AIYIYI... I just couldn't take this book. I was determined to read it after I chose it for a challenge I had entered but my goodness was it a struggle. I don't know if it was because I had just finished a textbook size of a book that was purely about science (A Short History of Nearly Everything) and was in major fiction withdrawal, or the fact that this book was breathtakingly boring, but I could literally not read more than 15 pages before I actually started to drift off into a deep slumber. I had to think about and plan out times where I would be awake enough to read. I had to get multiple nights of decent amounts of sleep before I could continue on my huge undertaking of reading more than 20 pages.

It was as if Kurlansky was intentionally aiming for the reader to not give a rats a** about salt.
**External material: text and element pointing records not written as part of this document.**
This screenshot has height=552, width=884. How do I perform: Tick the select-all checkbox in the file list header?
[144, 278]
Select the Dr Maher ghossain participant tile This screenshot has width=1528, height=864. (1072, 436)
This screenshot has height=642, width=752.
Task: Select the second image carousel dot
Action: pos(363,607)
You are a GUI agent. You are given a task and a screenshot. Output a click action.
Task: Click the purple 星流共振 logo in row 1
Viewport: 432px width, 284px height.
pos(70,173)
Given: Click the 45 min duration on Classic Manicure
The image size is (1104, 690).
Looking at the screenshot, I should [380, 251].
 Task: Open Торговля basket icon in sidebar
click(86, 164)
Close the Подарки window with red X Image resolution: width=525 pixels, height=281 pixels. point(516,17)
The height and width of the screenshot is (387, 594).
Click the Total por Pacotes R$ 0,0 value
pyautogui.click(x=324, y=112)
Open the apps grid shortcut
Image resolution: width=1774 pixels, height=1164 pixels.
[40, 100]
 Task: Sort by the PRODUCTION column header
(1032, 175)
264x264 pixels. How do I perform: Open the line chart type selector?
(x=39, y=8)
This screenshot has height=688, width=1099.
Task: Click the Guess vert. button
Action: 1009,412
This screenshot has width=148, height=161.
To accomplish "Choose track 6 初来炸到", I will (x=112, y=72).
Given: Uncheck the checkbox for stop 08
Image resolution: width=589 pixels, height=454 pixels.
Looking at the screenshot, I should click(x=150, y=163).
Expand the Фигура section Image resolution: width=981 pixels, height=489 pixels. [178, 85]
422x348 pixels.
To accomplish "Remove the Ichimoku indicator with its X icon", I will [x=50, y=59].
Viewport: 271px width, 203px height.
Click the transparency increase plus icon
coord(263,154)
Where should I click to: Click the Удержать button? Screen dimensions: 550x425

For the reader to actually not want to learn anything further about something that kinda seemed interesting at the time. The information Kurlansky gave me was so irrelevant and uninteresting I found myself having to reread lines over and over and still not be able to understand what the significance of it being there was.

I was really excited to read Salt: A World History because I thought it would be an unique experience to read about a topic that most people take for granted. To learn some new and interesting things about a topic that is very rarely a point of conversation. But what I found was what I thought the stereotype of books about random specific topics would be like. Completely and totally uninteresting and boring. Just because a book is non-fiction and about salt doesn't mean the writing as to be blander than an instruction manual on how to put together a flash light.